Генерал-лейтенант Фридерик Кацман, главный палач евреев Западной Украины, издал 15 июля 1941 года приказ, в котором говорилось:

1. Все евреи с двенадцатилетнего возраста должны носить белую повязку с вышитой на ней шестиконечной звездой. Появление на улице без повязки карается смертью.

2. Евреи под угрозой смертной казни не имеют права менять местожительство без разрешения немецкого отдела по еврейским делам.

Фридерик Кацман был начальником отдела по еврейским делам по всей Западной Украине. Он назначил своих заместителей: в Тарнополе — Лекса и Крюгера в Станиславе. В каждом городе и местечке он имел своих подчиненных, которые организовывали концентрационные лагеря и систематически истребляли евреев.

Во Львове, на Пельчинской улице, помещалось гестапо с майором Энгельсом во главе.

Палачи стремились к тому, чтобы разобщить еврейские массы, разделить их на группы, убить даже самую мысль о возможности организованного сопротивления. Они создавали видимость безопасности для тех, кого хотели использовать, отвлекая тем самым их внимание от истинного положения дел.

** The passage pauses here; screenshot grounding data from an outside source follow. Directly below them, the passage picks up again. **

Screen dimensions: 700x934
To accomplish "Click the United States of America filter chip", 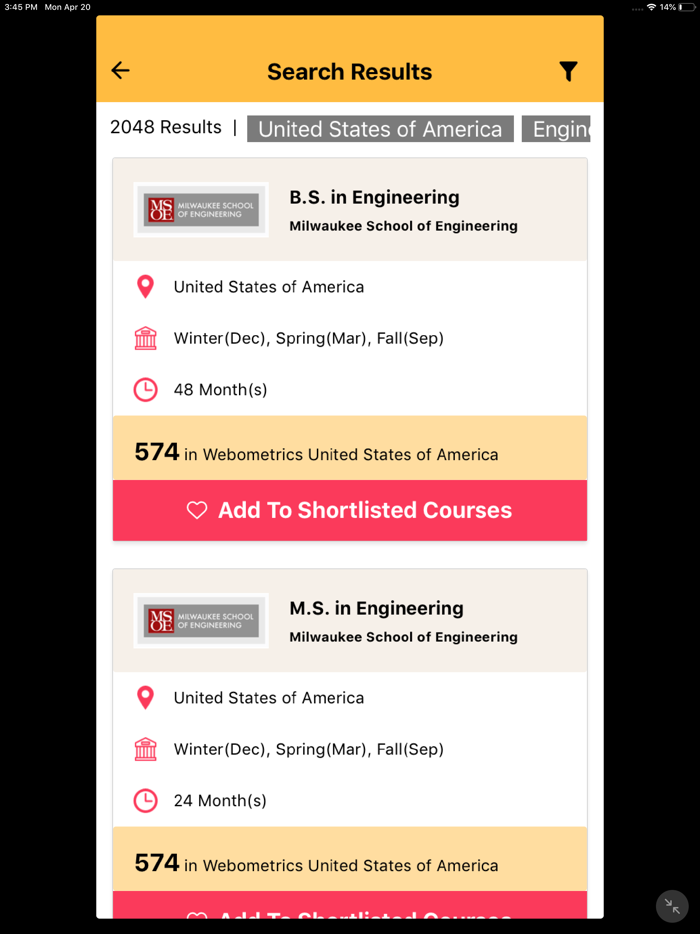I will point(380,128).
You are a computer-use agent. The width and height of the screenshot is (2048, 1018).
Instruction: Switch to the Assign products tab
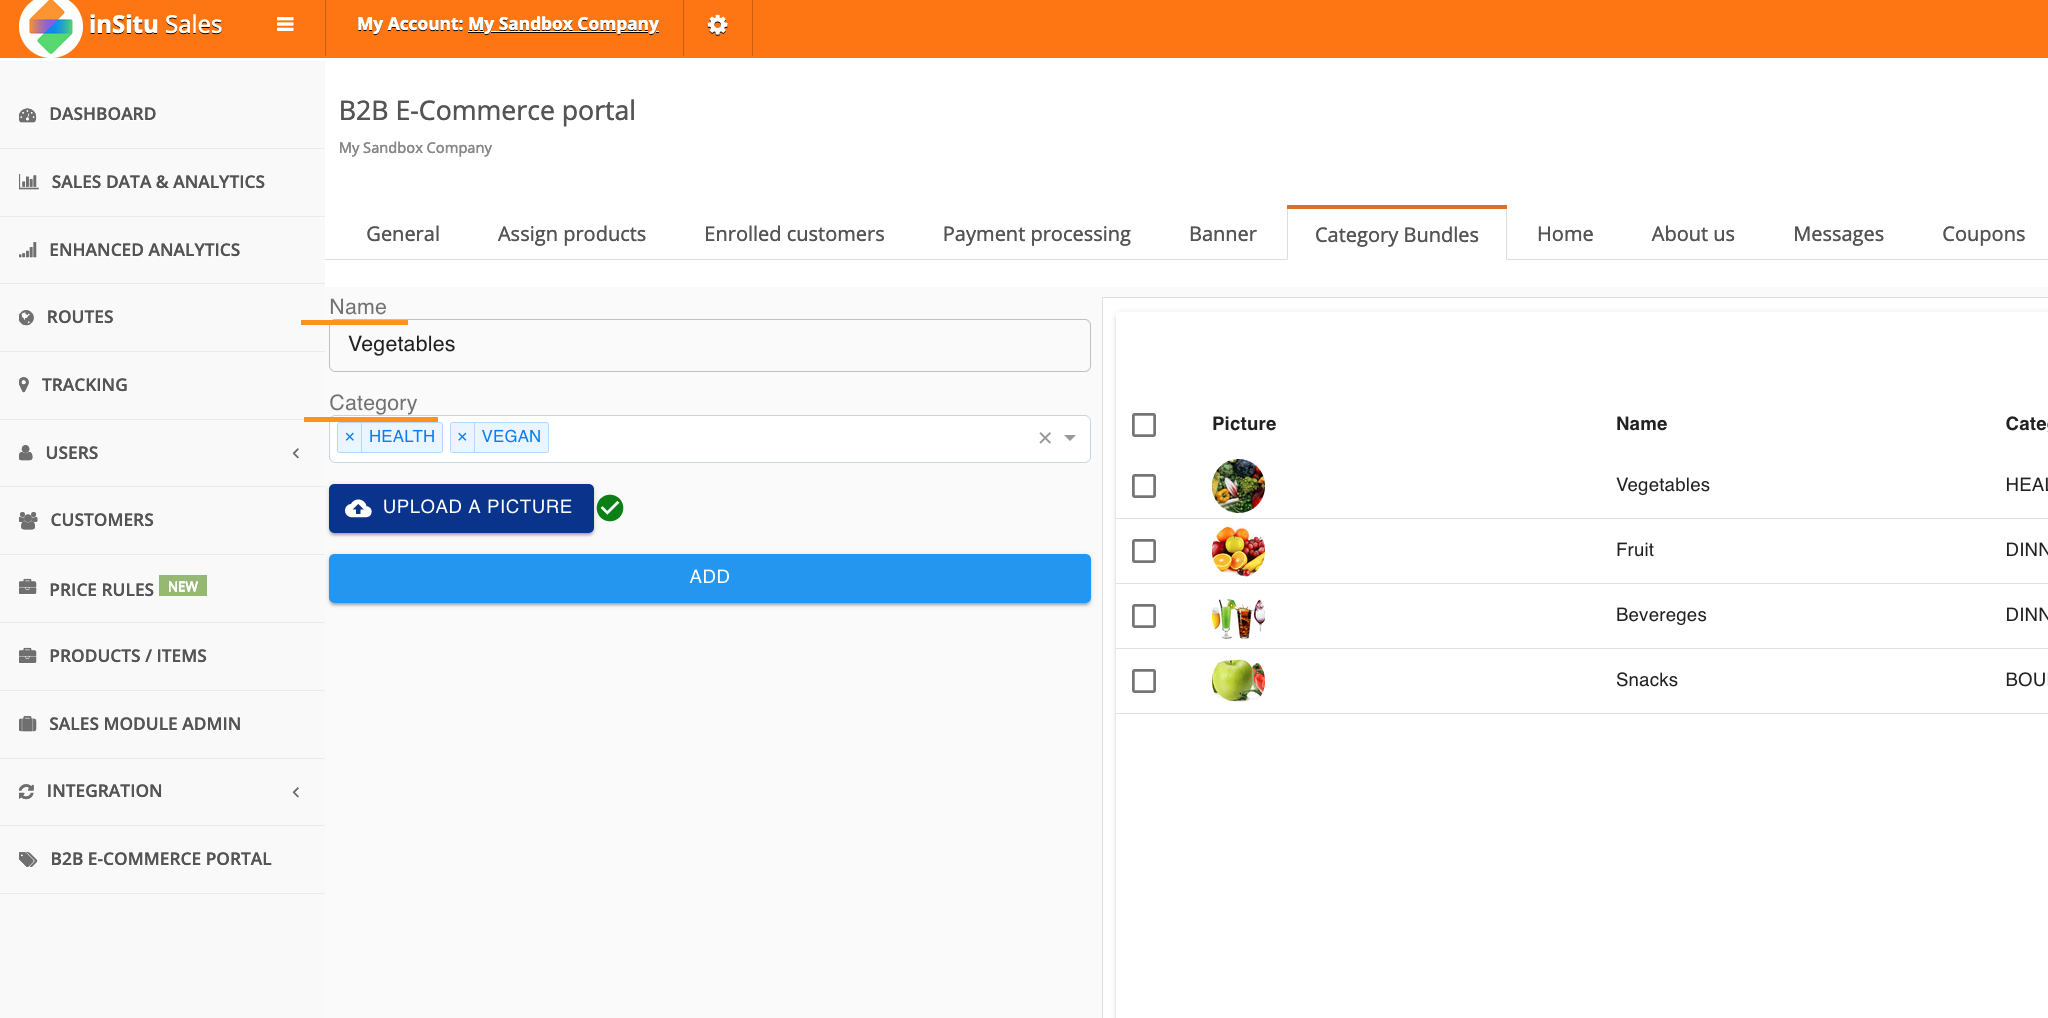pyautogui.click(x=571, y=234)
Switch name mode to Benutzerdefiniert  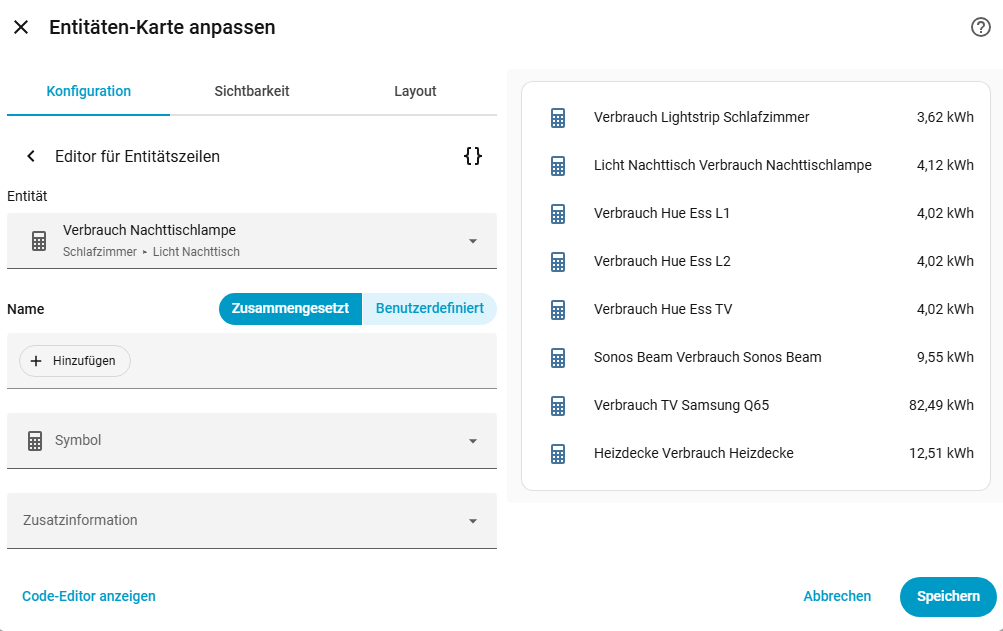429,309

Среди евреев было много слесарей, механиков, искусных мастеров, которые были необходимы для нужд немецкой промышленности. Немцы пользовались их трудом на военных предприятиях и заводах. Среди евреев было, наконец, много здоровых и рослых людей, которых немцы заставляли работать в концлагерях на черных работах.

В первую очередь они убивали стариков, детей, женщин и людей больных, непригодных к труду. Их уничтожали во время погромов, бросали в тюрьмы, вывозили в ”леса смерти”.

Еврейский рабочий был очень выгодным: в преобладающих случаях он не только не получал платы за свой труд, но еще доплачивал, чтобы получить ”Арбейтскарте”*, и тем хоть ненадолго отдалить смерть или избавиться от лагеря, где его тоже поджидала смерть.

Если во время облавы еврей не мог показать эсэсовцам удостоверение о работе, то его убивали.

С декабря 1941 года каждый работающий еврей должен был носить повязку с вышитой на ней буквой ”А” (Арбейтсюде) и номером удостоверения с работы. Кто не имел повязки, выданной Арбейтсамтом, того тоже убивали во время ликвидационных облав.

Неработающие подделывали удостоверения о работе и вышивали повязки наподобие тех, которые выдавались Арбейтсамтом.

Находились, однако, шпионы, которые доносили об этом чиновникам Арбейтсамта. Тогда были аннулированы прежние удостоверения и вместо них выданы ”Мельдекарте”. Таким путем немцы добились точного контроля над всеми ”Арбейтсюден” и ”Нихтсарбейтсюден”.

Еврей-рабочий не получал платы за труд. Сто граммов хлеба в день, какие полагались ему, он тоже не получал, так как начальник продавал их по дорогой цене.

* * *

С ноября 1942 года евреи, работавшие в немецких фирмах, должны были носить, кроме повязки, еще белую заплату с вышитой на ней буквой ”W” (Вермахт) или ”R” (Ристунг), которая означала, что данный еврей работает непосредственно для военной промышленности.

Территорию гетто немцы отгородили высоким забором.

Двенадцатого ноября у ворот появилось множество вооруженных гестаповцев. Они задерживали каждого выходящего на работу. У кого не было заплаты с буквой ”R” или ”W” — тот шел на казнь. В результате двухдневного контроля у ворот в ноябре погибло 12000 человек.